WHAT YOU NEED TO DO: Render each line of the material below as a JSON list of strings, one string per line, with blank lines omitted. Leave the pictures out of the list.

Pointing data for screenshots
________________________________________

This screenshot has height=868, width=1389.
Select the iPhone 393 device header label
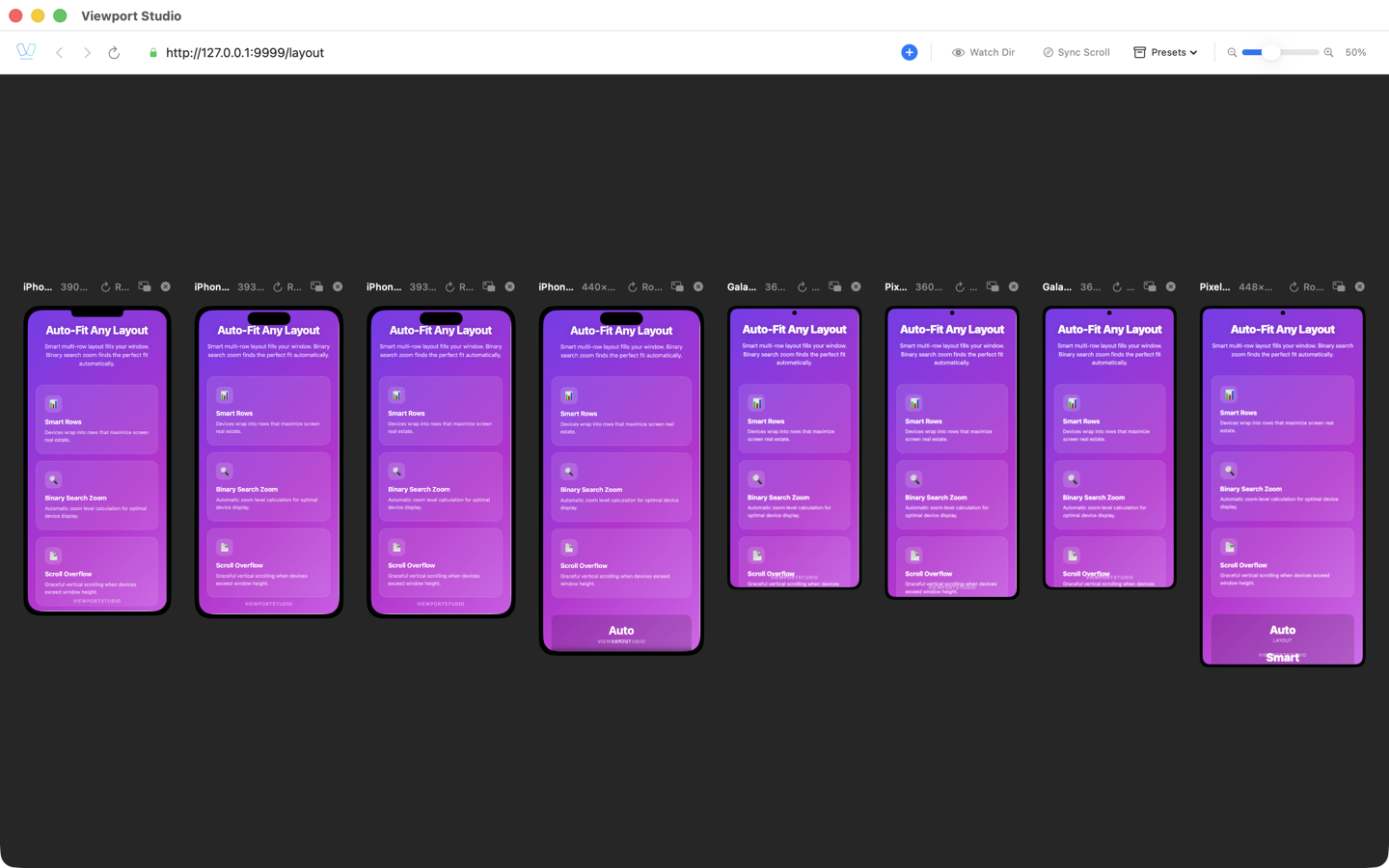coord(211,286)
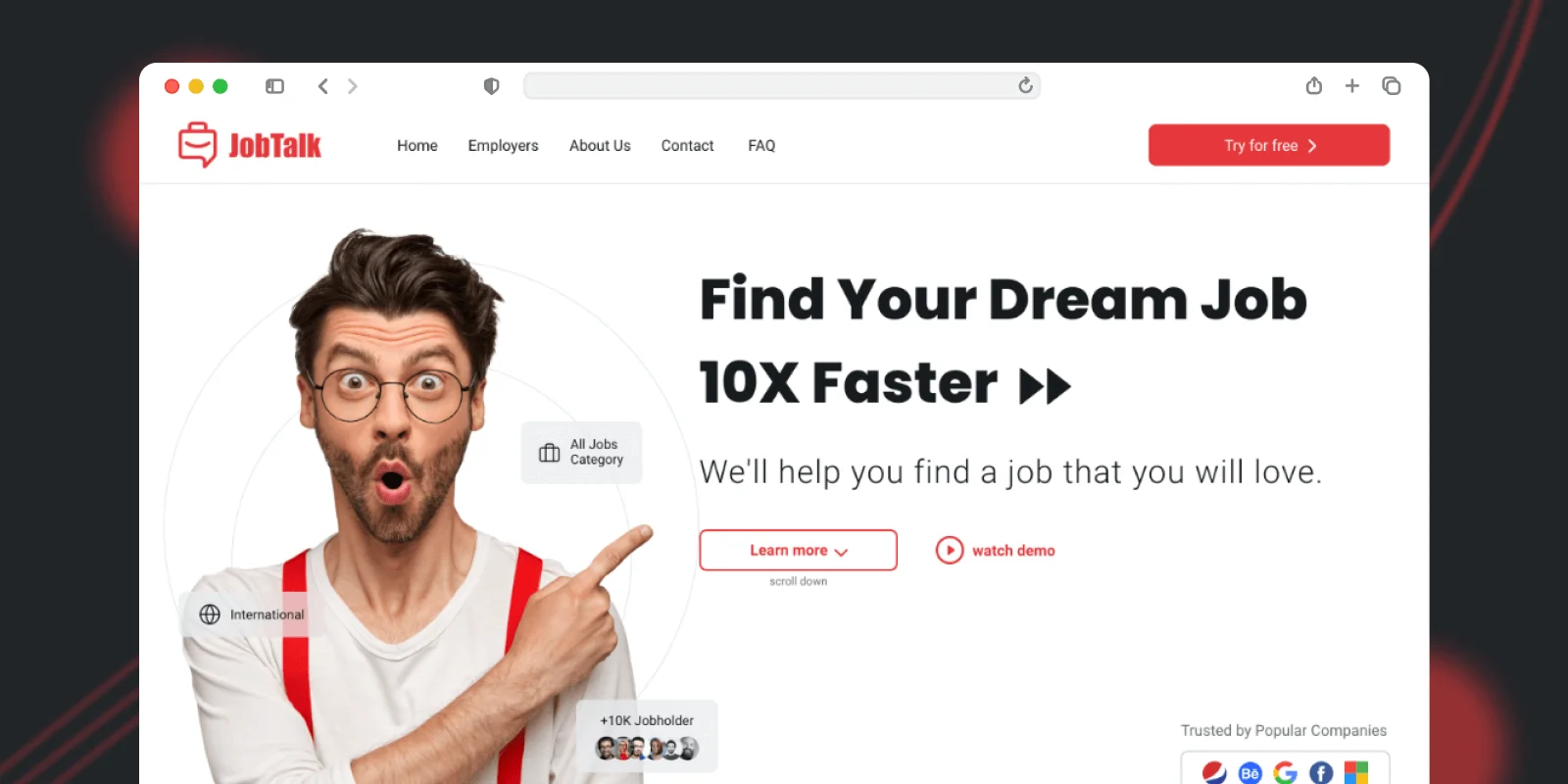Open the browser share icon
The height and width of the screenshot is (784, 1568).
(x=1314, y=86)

________________________________________

FINISHED TASK:
[
  "This screenshot has height=868, width=1389.",
  "Select the iPhone 393 device header label",
  "coord(211,286)",
  "Open the browser share icon",
  "The height and width of the screenshot is (784, 1568).",
  "(x=1314, y=86)"
]